BOSTON (CBS) — After a monster performance against the Steelers on Sunday, Patriots tight end Rob Gronkowski was named AFC Offensive Player of the Week.
Gronkowski bounced back from his one-game suspension in a big way, hauling in nine passes for 168 yards for the Patriots during their 27-24 win in Pittsburgh. He also converted a key two-point conversion after Dion Lewis’ touchdown run gave the Patriots the lead with 56 seconds left in the game.
The tight end had seven catches and 135 yards in the second half, including three catches for 69 yards on that final game-winning drive.
This is Gronkowski’s second AFC Offensive Player of the Week award for his career. He first earned the award in Week 14 of the 2011 season after catching six passes for 160 yards and two touchdowns in a blowout win over the Washington Redskins.

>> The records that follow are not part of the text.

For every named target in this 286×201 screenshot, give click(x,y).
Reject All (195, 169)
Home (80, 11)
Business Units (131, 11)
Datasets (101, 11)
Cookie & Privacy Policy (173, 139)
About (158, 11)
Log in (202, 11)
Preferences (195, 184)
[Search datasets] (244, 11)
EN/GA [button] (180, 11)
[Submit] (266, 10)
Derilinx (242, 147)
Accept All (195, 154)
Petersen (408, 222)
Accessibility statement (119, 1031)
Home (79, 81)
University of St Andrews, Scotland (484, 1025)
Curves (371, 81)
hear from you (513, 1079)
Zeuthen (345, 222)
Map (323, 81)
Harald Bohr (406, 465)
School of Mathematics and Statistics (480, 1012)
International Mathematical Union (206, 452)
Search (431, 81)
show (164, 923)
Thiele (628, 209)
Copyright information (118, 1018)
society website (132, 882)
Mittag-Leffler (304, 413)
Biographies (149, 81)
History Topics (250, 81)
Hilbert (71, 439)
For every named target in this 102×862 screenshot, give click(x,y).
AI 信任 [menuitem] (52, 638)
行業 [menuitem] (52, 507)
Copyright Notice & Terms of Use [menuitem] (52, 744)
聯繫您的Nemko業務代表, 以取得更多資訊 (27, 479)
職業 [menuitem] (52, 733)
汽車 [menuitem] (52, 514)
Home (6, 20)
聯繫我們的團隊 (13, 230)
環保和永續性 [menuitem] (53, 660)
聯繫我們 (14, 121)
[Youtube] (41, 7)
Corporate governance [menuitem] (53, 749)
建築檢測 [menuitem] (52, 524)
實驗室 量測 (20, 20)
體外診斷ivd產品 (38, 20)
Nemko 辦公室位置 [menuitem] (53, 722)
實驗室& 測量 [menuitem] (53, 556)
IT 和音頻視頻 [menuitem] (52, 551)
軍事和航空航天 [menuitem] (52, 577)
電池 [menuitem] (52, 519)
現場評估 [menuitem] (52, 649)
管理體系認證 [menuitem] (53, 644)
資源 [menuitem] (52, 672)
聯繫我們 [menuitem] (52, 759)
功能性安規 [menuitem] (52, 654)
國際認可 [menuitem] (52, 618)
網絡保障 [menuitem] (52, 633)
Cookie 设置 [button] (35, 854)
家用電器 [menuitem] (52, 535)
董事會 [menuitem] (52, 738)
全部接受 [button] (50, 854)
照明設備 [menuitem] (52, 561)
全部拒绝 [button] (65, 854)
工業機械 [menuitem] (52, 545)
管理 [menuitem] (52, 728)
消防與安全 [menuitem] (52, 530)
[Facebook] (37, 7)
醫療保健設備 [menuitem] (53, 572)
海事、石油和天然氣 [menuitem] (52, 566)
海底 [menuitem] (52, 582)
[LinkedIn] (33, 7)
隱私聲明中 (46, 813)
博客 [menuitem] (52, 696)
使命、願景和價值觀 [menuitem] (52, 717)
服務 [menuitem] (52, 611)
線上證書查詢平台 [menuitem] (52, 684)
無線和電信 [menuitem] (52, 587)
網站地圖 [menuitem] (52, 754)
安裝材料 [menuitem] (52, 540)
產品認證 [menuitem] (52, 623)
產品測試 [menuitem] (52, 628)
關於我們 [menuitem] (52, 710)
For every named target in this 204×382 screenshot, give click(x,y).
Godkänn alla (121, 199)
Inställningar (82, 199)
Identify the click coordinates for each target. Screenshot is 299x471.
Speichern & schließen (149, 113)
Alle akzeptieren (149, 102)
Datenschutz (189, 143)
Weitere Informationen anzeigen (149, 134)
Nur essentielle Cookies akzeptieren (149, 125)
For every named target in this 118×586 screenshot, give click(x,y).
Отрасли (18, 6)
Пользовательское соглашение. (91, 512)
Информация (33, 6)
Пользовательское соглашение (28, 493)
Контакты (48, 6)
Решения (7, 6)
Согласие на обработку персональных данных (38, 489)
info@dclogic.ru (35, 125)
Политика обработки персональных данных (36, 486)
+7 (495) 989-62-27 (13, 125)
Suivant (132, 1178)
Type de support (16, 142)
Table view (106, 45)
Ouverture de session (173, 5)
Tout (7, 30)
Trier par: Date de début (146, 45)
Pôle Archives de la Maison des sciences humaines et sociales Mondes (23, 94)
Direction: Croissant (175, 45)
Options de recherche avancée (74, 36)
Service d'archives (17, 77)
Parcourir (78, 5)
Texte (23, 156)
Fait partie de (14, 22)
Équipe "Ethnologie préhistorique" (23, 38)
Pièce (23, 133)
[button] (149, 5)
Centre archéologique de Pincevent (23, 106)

This marks the sixth time this season that the Patriots have been honored with a Player of the Week award. Quarterback Tom Brady has been named AFC Offensive Player of the Week three times (Weeks 2, 3 and 10), while running back Dion Lewis and kicker Stephen Gostkowski were named AFC Special Teams Player of the Week in Weeks 10 and 11, respectively. In addition, Brady was named AFC Offensive Player of the Month for November.